• Erica De Bruin

    Assistant Professor of Government

    Hamilton College


    I am an Assistant Professor of Government at Hamilton College, where my work focuses on civil-military relations and civil war. I am interested in particular in the causes and dynamics of military coups, the variety of police and security forces rulers employ, and the ways in which armed groups build legitimacy. My book, How to Prevent Coups d’état: Counterbalancing and Regime Survival (Cornell University Press, 2020), examines how the design of coercive institutions affects regime survival.
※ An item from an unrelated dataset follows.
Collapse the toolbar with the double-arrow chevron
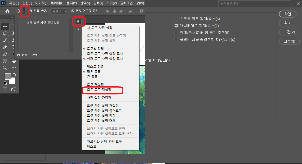302x164 pixels. click(x=12, y=17)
    My research has been published in the Journal of Peace Research and Journal of Conflict Resolution. My writing has also appeared in Foreign Affairs, The Washington Post, and Political Violence @ a Glance. I am currently working on a new, National Science Foundation-funded project on the determinants of Civilian Support for Criminal and Political Armed Groups.


    I received a PhD from the Department of Political Science at Yale University in 2014, and a BA from Columbia University in 2004. I worked previously as a Research Associate in U.S. Foreign Policy and International Law at the Council on Foreign Relations and as a Research Associate in the Fellows Program at the New America Foundation in Washington, D.C.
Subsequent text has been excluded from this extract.